Es ist kaum anzunehmen, dass es sich bei dem am Oberlauf der Wehre nun tot gefundenen Otter um ein Einzeltier handelt. Vielmehr muss angenommen werden, dass an den zahlreichen, naturnahen Gewässern im Geo-Naturpark Frau-Holle-Land weitere der nachtaktiven Wassermarder leben,“ erklärte Marco Lenarduzzi, Geschäftsführer des Geo-Naturparks und im Forstamt Hessisch Lichtenau zuständig für den Naturschutz.
Tatsächlich sind viele Gewässer im Werra-Meißner-Kreis ideale Lebensräume für Otter. Sontra und Wehre, Berka, Gelster und Frieda sind naturnahe Nebenflüsse der Werra. Dass Fischotter in naturnahen Gewässern Schäden an der Fischfauna anrichten ist nicht zu erwarten. In Fischzuchtanlagen kann es zu Problemen kommen, denen die Teichwirte aber durch Präventionsmaßnahmen (Elektrozäune) begegnen können.
Dass man einen Otter zu Gesicht bekommt ist äußert unwahrscheinlich, denn die Tiere sind fast ausschließlich nachtaktiv und verschlafen den Tag. Eine der größten Gefahren für die Fischotter ist der Straßenverkehr.

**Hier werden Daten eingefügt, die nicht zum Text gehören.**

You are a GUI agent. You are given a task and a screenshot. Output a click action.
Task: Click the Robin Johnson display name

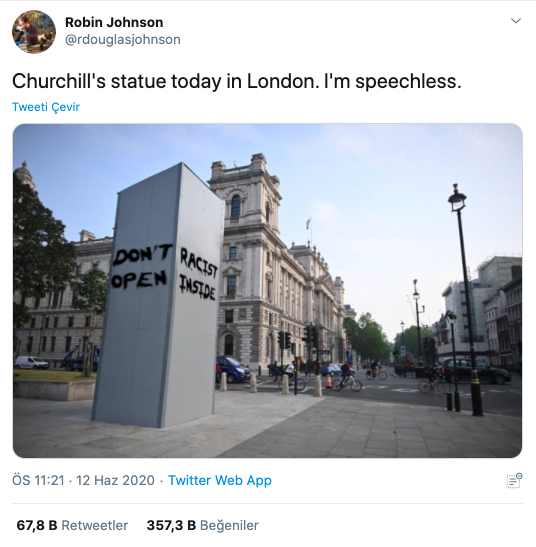click(x=114, y=22)
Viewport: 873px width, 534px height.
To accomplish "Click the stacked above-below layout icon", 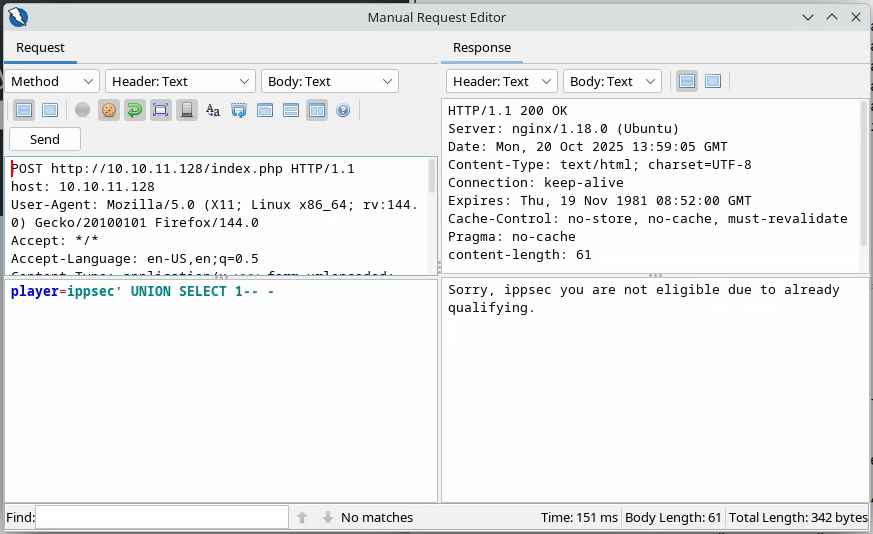I will point(290,110).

Leider vermeiden es die Tiere, Bachunterführungen unter Brücken dann zu nutzen, wenn nicht die Möglichkeit besteht, die Brücke „trockenen Fußes“ auf der Uferkante, einer sogenannten Berme zu unterqueren. Bei Brücken ohne eine solche Berme laufen sie lieber über die Straße und finden dabei nicht selten den Tod. Daher muss es das Ziel bei Brückenneubauten oder Brückenreparaturen sein, solche Bermen als trockenen Uferstreifen unter der Brücke anzulegen. Diese werden dann auch von anderen Wildtieren bis hin zu Rehen und Wildschweinen genutzt. Andersartig gebaute Brücken üben eine Barriere- und Zerschneidungswirkung für die Wanderwege der Tiere aus.

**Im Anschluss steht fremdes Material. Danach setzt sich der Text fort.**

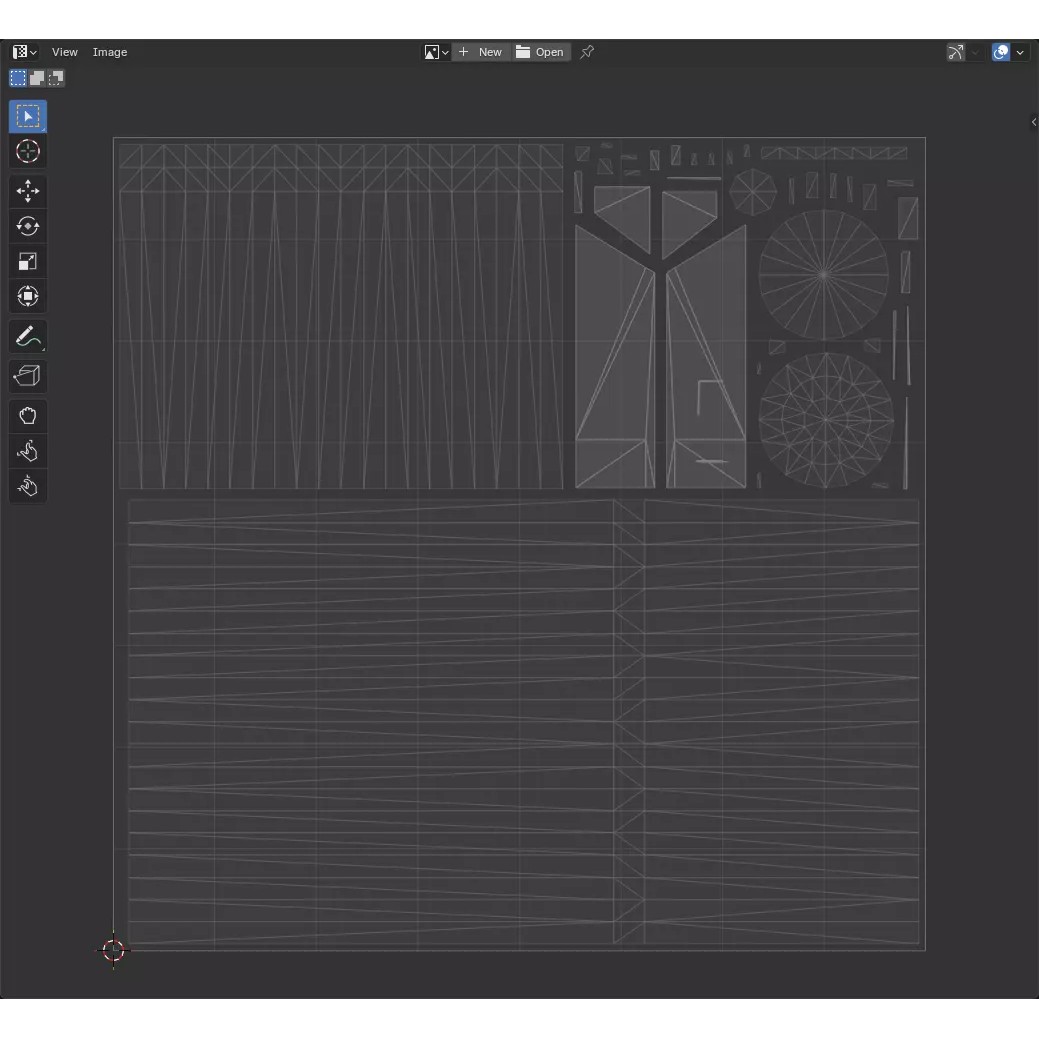This screenshot has width=1039, height=1039.
Task: Open the View menu
Action: [65, 52]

Steckbrief: Fischotter Wildtier des Jahres 2021

  • Fischotter haben ein dunkelbraunes Fell, das sehr dicht und wasserabweisend ist.
  • Der Körper ist langgestreckt und schlank bei einer Körperlänge bis zu 140 cm, wovon auf den runden, spitz endenden Schwanz bis zu 50 cm entfallen.

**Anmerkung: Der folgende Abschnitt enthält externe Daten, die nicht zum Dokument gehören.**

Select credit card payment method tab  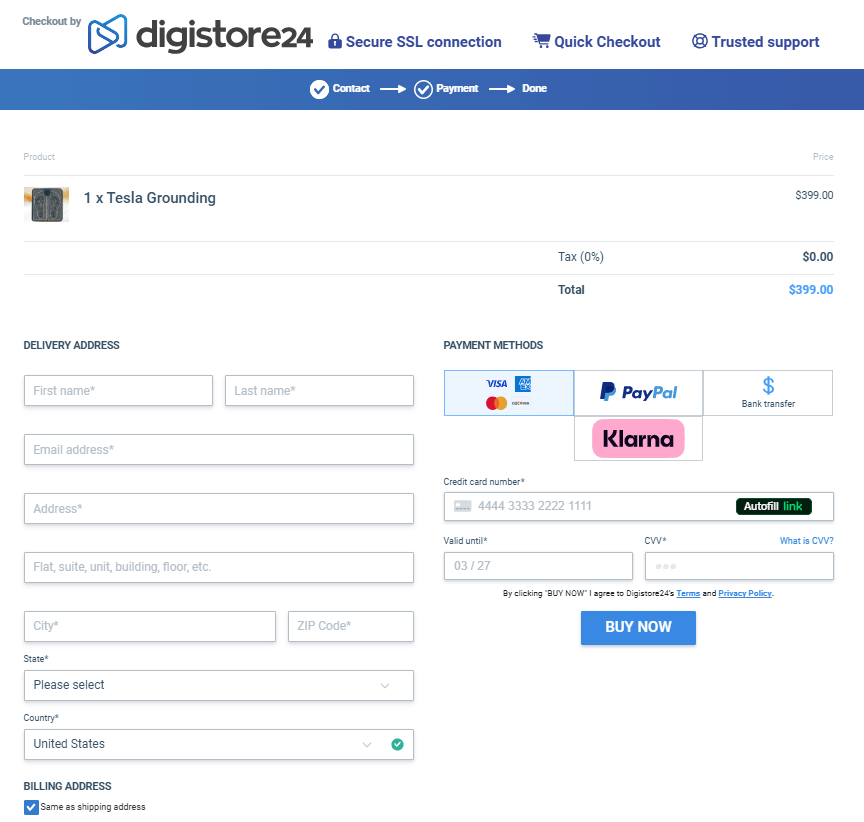click(x=509, y=393)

  • Alter: bis zu 16 Jahre.
  • Das Körpergewicht liegt zwischen 5,5 und 12 kg, wobei die Weibchen deutlich leichter sind als die Männchen (Rüden)
  • Ohren und Augen sind sehr klein; auffällige Tasthaare (Vibrissen) am Maul (Fang), Backen, Augen und Vorderbeinen ermöglichen dem Otter auch die Fischjagd in trübem Wasser.
  • Die je fünf Zehen der Vorder- und Hinterfüße sind durch Schwimmhäute miteinander verbunden.
  • Lebensweise: einzelgängerisch, nachtaktiv.
  • Lebensraum: Uferbereiche naturnaher Gewässer, wobei das Streifgebiet eines Otters mehrere Kilometer umfasst.
  • Nahrung: vor allem Fische (meist Kleinfische bis zu 20 cm); außerdem Krebse, Wasservögel und deren Gelege, Mäuse und Bisamratten, aber auch Muscheln und große Insekten. 
  • Die Paarungszeit der Fischotter ist nicht an eine Jahreszeit gebunden, fällt aber meist in den Februar und den März. Nach einer Tragzeit von zwei Monaten kommen ein bis drei Junge, manchmal auch fünf Junge in einer gut versteckten Höhle zur Welt. Die Jungen werden ca. drei Monate gesäugt. Sie bleiben etwa ein Jahr bei der  Mutter. Mit zwei Jahren werden Fischotter geschlechtsreif.
  • Der Kot (die Losung) erscheint grünlich bis schwarz, meist Fischschuppen und Gräten durchsetzt und riecht stark nach Fisch.
  • Natürliche Feinde: ausgewachsenen Fischottern können nur Wolf, Luchs und Seeadler gefährlich werden. Diese haben aber keinen nennenswerten Einfluss auf die Population.